Suicide figures soar for Sweden’s disabled youth

Suicide rates have risen dramatically since 1995 among young people in Sweden with disabilities that leave them with reduced working capacities, according to a new study.

Between 1995 and 2010, the number of young people who were given compensation for disabilities that prevented them from working (aktivitetsersättning) soared from 5,000 to 12,000.

The suicide numbers within the same period grew from ten to 45, according to a new report published on Thursday by Kristina Alexandersson, Professor of Social Security (socialförsäkring).

It remains unclear exactly what the increase depends on, whether there is a higher morbidity rate among the young people receiving the benefits, whether the effects of getting the benefits have changed, or if the people are getting worse care than before.

“One can suspect that the risks for suicide grow when people don’t have a job to go to and are largely left alone, albeit with compensation but not something else,” Social Insurance Minister Ulf Kristersson told the TT news agency.

In Sweden, people with reduced working capacities can attend special needs schools, and can receive the compensation instead of working.

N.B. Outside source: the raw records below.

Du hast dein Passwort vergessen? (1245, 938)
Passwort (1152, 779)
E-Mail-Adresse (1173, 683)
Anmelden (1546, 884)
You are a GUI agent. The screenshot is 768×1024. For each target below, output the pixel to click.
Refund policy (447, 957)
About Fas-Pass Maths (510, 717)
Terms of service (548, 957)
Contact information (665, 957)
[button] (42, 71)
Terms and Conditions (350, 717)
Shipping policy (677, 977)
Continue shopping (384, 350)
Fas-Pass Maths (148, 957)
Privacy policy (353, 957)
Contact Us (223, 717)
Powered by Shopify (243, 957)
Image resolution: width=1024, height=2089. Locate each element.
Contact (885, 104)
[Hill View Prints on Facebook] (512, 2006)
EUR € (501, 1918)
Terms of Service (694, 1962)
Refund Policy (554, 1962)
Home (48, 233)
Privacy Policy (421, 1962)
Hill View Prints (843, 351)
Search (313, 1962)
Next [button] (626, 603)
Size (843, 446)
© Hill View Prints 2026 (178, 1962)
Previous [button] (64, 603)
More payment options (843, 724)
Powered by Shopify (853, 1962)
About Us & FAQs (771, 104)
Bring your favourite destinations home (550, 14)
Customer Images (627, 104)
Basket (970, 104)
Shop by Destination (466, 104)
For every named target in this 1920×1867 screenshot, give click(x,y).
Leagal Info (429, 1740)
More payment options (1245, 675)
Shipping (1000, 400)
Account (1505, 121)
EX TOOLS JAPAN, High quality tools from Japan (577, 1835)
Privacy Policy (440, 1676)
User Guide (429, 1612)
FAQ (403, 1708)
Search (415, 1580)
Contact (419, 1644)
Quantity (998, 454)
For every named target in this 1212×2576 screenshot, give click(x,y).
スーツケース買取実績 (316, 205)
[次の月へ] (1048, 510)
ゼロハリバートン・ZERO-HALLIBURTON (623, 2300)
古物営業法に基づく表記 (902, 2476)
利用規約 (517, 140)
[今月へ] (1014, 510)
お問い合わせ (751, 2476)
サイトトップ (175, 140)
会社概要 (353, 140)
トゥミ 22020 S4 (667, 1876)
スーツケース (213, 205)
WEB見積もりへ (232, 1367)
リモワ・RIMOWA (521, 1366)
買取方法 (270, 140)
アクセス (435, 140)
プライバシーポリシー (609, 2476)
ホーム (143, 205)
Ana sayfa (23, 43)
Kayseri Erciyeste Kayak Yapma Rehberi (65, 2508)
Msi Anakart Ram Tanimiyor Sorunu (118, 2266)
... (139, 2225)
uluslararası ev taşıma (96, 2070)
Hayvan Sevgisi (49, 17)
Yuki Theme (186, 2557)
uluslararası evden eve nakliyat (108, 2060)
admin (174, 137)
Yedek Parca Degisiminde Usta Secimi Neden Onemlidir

Many of them have such severe illnesses and needs that they are never able to work. Particularly prevalent illnesses include depression, neurotic syndrome, and developmental disabilities.

An investigation is currently under way to determine if there is a better system than letting the students automatically get the compensation after finishing school.

Alexandersson, the author of the report, claimed that suicide attempts are a sign of mental instability, and that the hike in figures needed to be taken seriously.

“As they’ve been in contact with the healthcare system with their problems, there are opportunities to bring in preventive measures,” she said.